The data >>
* * * *

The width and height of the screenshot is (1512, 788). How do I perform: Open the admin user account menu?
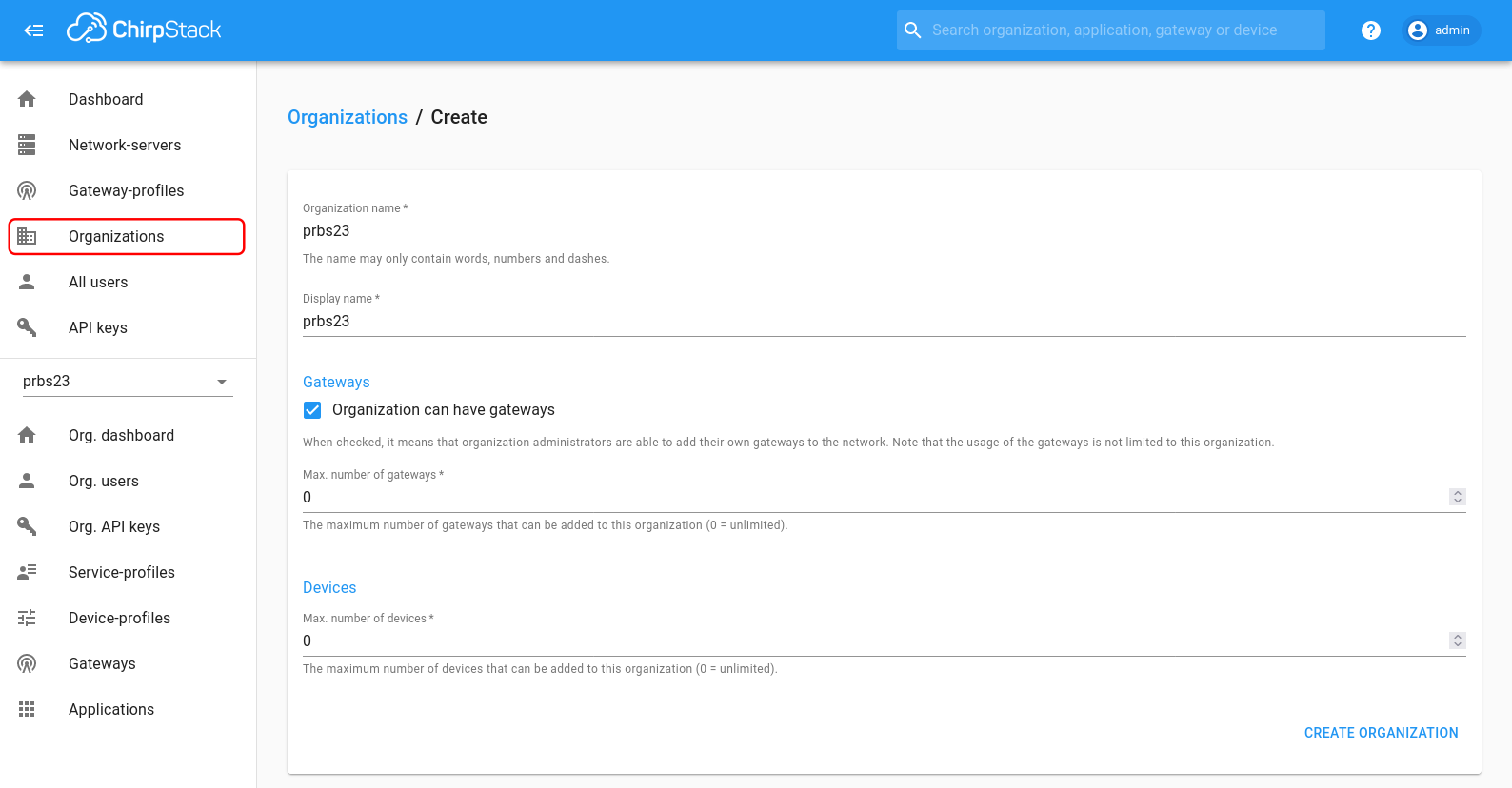(1440, 30)

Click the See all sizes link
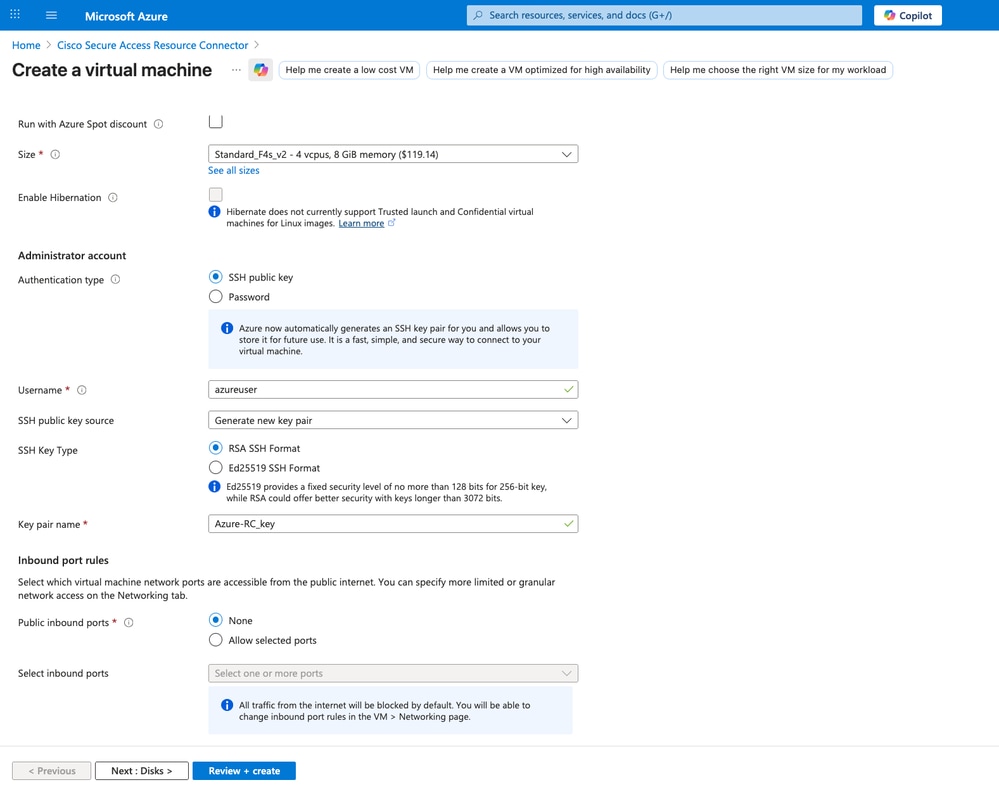pyautogui.click(x=233, y=171)
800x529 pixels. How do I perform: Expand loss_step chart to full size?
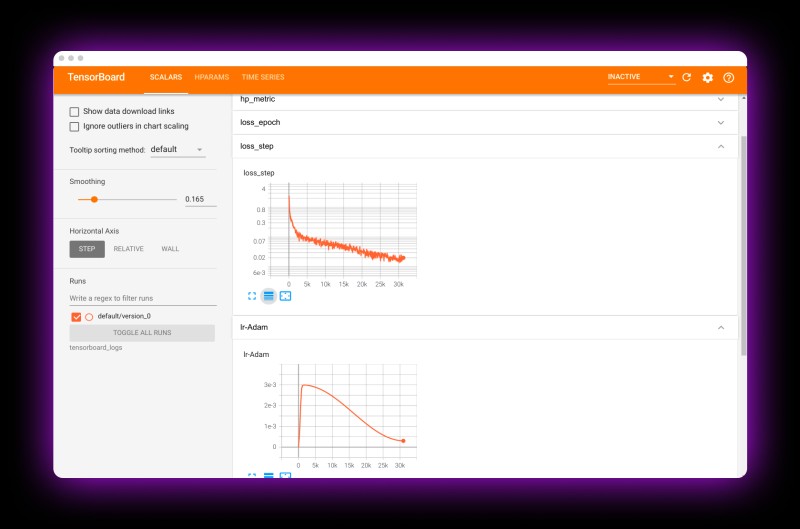[252, 296]
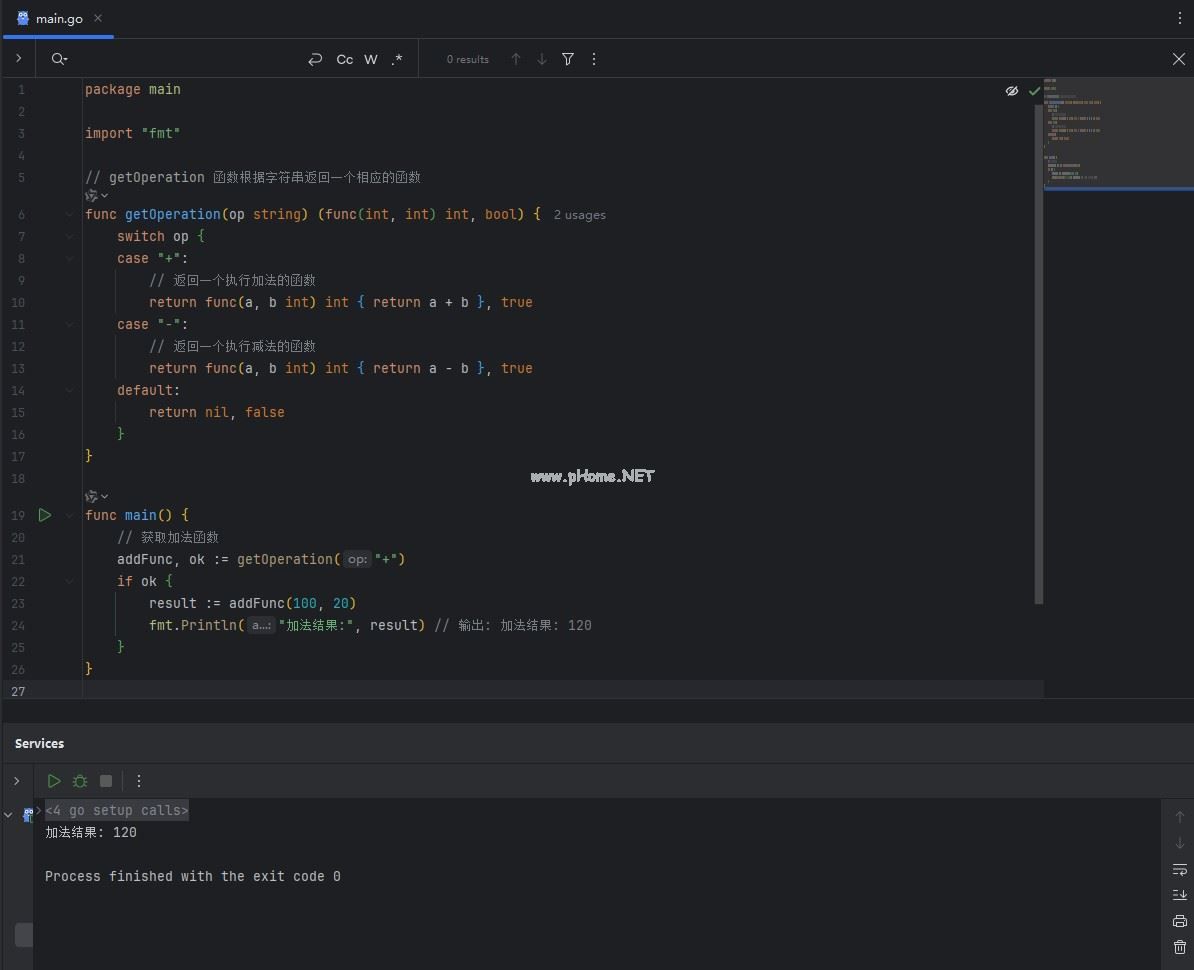Run main function from gutter arrow
This screenshot has width=1194, height=970.
[45, 515]
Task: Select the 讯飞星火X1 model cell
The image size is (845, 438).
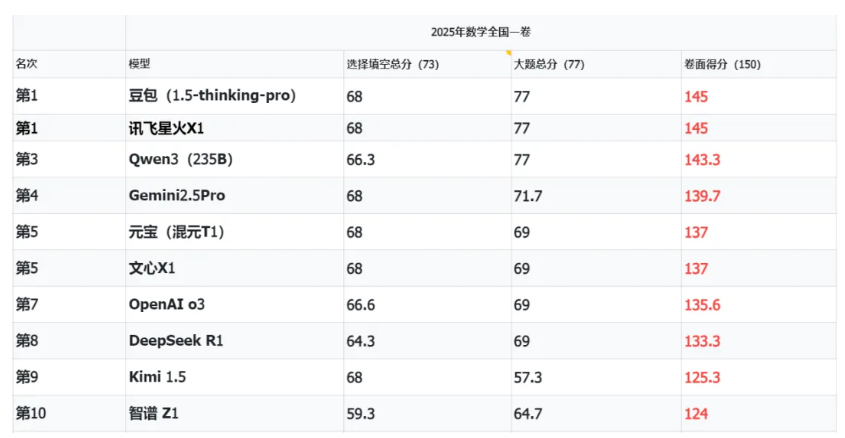Action: point(234,128)
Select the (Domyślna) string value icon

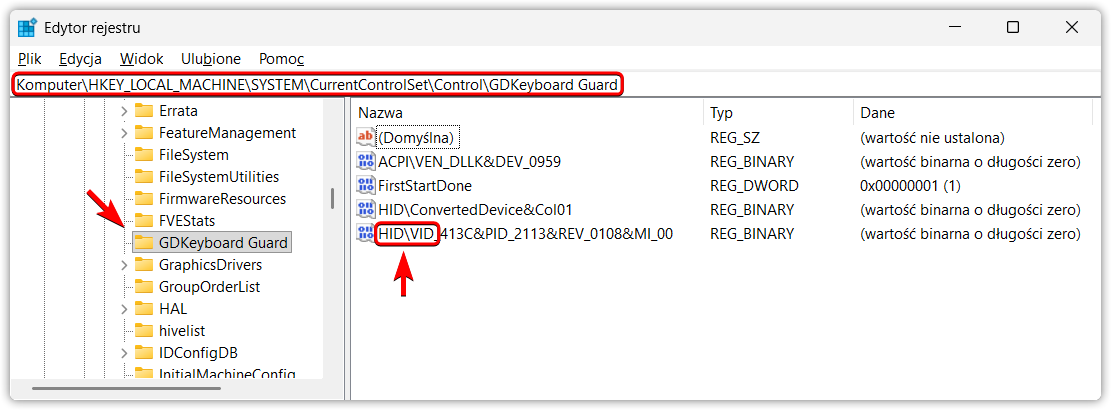pos(366,137)
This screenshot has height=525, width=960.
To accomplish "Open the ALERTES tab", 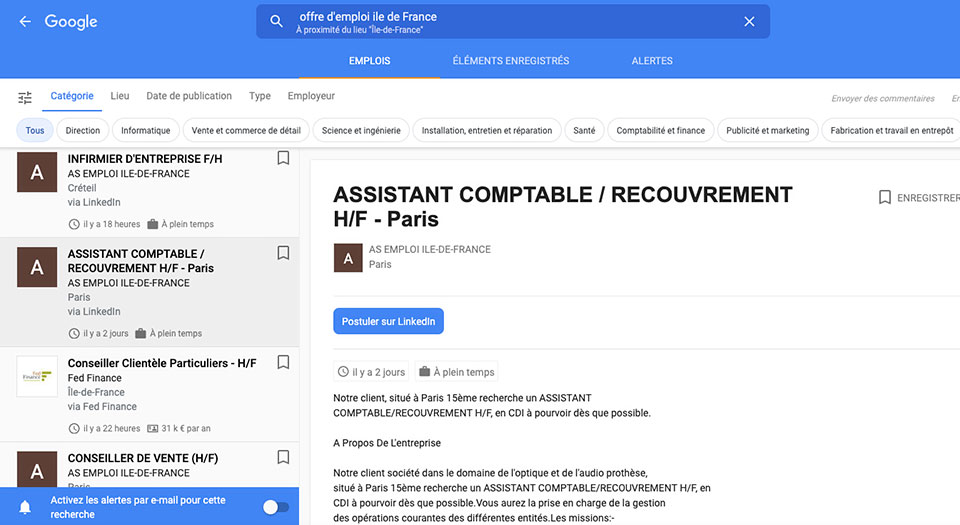I will tap(652, 61).
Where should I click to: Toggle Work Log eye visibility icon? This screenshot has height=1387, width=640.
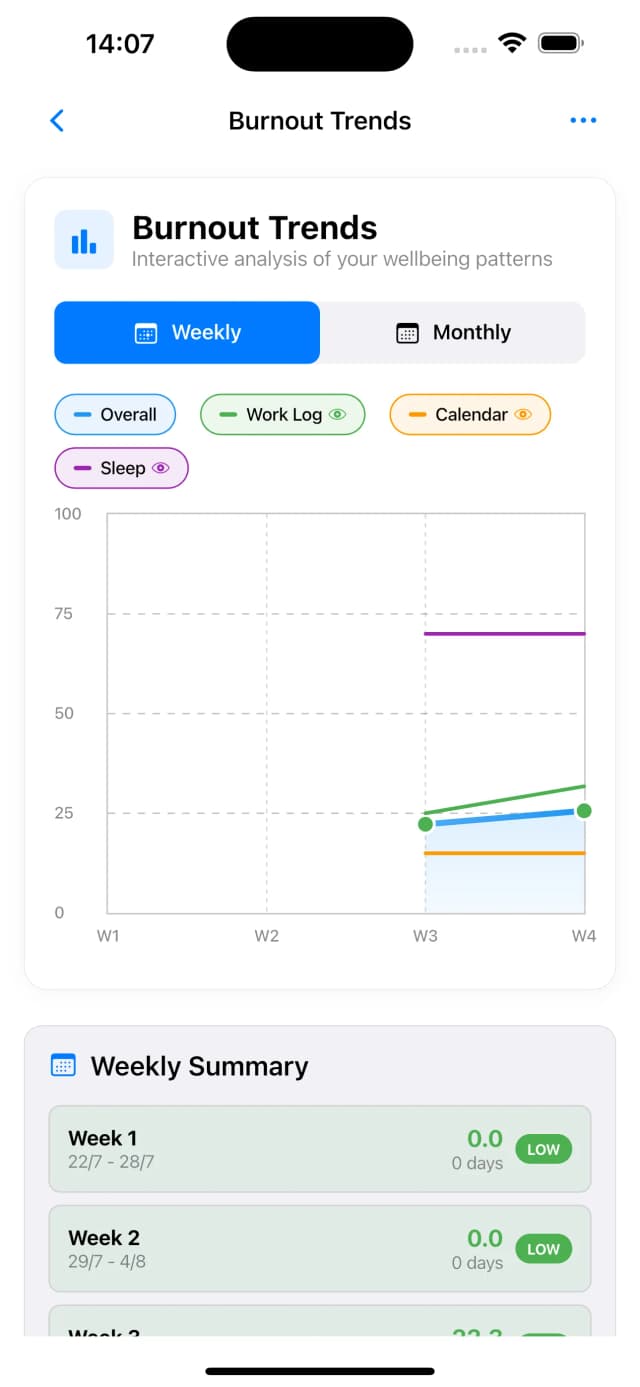pyautogui.click(x=338, y=415)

* * * *

Action item >>
Retype, word for word, the lines from the one with "Where should I" through the last line of the entries above, and only those lines. Leave pictures out.

Your solution >>
Where should I click to: Toggle Work Log eye visibility icon? This screenshot has height=1387, width=640.
pyautogui.click(x=338, y=415)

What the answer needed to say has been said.